What you will do: Reproduce verbatim the stretch of lines from the one containing "You are a computer-use agent. Viewport: 360px" through the one containing "Click the 1ière", both included.

Given data:
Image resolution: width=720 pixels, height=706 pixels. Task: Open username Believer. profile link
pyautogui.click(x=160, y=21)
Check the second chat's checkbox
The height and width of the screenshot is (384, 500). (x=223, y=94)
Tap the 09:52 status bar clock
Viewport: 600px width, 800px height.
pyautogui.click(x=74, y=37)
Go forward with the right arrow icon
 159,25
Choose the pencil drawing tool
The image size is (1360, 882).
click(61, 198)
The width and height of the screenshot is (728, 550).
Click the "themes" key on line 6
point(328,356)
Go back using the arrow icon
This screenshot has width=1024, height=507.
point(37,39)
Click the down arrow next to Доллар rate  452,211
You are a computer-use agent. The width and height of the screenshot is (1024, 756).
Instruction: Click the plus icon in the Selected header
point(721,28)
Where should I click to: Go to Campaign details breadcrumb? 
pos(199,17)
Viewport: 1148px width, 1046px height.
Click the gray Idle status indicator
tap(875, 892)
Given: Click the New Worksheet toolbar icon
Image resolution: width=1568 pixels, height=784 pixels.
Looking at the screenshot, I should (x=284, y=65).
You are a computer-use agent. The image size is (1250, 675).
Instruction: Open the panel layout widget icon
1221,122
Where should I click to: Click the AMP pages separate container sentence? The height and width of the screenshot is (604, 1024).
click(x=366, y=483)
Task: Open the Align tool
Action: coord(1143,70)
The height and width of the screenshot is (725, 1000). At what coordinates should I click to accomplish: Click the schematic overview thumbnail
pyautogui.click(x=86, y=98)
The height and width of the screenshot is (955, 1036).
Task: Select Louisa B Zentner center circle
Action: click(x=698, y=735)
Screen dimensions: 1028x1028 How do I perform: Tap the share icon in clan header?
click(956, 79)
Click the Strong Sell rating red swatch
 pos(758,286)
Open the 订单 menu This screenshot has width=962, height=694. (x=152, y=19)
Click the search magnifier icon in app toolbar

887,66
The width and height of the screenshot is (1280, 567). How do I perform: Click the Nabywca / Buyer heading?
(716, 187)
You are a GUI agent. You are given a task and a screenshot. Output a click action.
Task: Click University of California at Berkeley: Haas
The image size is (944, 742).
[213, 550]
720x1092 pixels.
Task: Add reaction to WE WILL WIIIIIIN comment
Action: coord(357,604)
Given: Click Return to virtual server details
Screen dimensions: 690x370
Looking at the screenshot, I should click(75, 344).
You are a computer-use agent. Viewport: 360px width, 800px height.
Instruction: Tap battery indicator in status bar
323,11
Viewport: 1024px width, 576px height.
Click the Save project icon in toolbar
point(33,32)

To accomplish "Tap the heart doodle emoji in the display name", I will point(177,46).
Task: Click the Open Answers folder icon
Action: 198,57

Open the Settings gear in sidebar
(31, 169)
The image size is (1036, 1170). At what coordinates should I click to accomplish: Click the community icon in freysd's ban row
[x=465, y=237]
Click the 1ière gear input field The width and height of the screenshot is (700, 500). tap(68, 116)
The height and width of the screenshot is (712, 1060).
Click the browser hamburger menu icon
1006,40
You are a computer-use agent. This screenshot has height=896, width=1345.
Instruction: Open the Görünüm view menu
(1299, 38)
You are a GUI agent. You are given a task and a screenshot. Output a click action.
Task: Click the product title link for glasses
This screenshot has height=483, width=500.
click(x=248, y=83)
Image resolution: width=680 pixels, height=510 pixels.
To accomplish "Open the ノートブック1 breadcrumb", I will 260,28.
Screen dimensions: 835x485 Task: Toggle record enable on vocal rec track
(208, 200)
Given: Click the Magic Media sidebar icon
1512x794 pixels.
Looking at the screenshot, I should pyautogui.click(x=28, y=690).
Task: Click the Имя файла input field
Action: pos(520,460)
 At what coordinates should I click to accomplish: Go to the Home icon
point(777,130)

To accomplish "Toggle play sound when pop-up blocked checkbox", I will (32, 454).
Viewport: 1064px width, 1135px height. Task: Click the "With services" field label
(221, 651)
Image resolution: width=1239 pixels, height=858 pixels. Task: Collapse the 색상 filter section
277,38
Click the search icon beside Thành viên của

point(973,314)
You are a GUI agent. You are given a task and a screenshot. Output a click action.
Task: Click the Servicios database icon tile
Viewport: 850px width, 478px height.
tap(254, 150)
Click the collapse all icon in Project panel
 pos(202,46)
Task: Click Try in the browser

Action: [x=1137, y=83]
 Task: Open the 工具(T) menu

Solution:
You are a computer-use agent. Viewport: 360px width, 800px height.
Instruction: Tap battery indicator in status bar
323,11
Viewport: 1024px width, 576px height.
Click the Save project icon in toolbar
point(33,32)

To accomplish "Tap the heart doodle emoji in the display name", I will point(177,46).
Task: Click the Open Answers folder icon
Action: 198,57

Open the Settings gear in sidebar
(31, 169)
The image size is (1036, 1170). At what coordinates should I click to accomplish: Click the community icon in freysd's ban row
[x=465, y=237]
Click the 1ière gear input field The width and height of the screenshot is (700, 500). tap(68, 116)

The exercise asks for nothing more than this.